#### YOUR GOAL:
Everything in the data below is left aside except the lines from the one containing "[較大字體] (320, 69)" through the one containing "Mariage (473, 265)"; repeat those exactly.

#### DATA PROVIDED:
----------
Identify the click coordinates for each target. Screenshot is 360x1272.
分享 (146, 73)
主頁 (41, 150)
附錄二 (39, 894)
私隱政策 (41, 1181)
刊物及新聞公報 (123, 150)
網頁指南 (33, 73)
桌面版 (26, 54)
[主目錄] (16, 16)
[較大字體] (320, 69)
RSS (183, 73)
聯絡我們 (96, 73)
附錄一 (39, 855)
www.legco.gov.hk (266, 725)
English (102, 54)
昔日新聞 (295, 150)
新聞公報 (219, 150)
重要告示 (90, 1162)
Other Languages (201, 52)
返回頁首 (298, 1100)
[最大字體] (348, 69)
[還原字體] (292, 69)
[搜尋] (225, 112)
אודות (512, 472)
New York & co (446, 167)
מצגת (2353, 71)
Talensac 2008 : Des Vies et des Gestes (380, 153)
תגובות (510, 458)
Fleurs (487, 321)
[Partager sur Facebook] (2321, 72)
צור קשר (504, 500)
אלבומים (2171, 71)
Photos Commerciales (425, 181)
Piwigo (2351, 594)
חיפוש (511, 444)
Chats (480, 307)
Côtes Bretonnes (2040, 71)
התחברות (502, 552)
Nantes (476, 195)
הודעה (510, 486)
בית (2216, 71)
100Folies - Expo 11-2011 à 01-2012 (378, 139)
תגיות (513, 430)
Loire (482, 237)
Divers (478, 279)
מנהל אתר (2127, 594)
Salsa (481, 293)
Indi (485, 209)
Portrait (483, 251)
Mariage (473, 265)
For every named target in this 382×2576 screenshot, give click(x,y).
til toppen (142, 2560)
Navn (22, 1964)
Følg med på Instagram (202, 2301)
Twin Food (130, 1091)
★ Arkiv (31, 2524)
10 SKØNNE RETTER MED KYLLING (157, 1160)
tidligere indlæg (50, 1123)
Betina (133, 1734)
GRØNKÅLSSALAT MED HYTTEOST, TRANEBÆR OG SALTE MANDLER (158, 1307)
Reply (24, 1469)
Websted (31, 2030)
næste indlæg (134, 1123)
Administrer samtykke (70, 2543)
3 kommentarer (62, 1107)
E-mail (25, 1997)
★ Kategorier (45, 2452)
----------
#### ANSWER:
[較大字體] (320, 69)
RSS (183, 73)
聯絡我們 (96, 73)
附錄一 (39, 855)
www.legco.gov.hk (266, 725)
English (102, 54)
昔日新聞 (295, 150)
新聞公報 (219, 150)
重要告示 (90, 1162)
Other Languages (201, 52)
返回頁首 (298, 1100)
[最大字體] (348, 69)
[還原字體] (292, 69)
[搜尋] (225, 112)
אודות (512, 472)
New York & co (446, 167)
מצגת (2353, 71)
Talensac 2008 : Des Vies et des Gestes (380, 153)
תגובות (510, 458)
Fleurs (487, 321)
[Partager sur Facebook] (2321, 72)
צור קשר (504, 500)
אלבומים (2171, 71)
Photos Commerciales (425, 181)
Piwigo (2351, 594)
חיפוש (511, 444)
Chats (480, 307)
Côtes Bretonnes (2040, 71)
התחברות (502, 552)
Nantes (476, 195)
הודעה (510, 486)
בית (2216, 71)
100Folies - Expo 11-2011 à 01-2012 (378, 139)
תגיות (513, 430)
Loire (482, 237)
Divers (478, 279)
מנהל אתר (2127, 594)
Salsa (481, 293)
Indi (485, 209)
Portrait (483, 251)
Mariage (473, 265)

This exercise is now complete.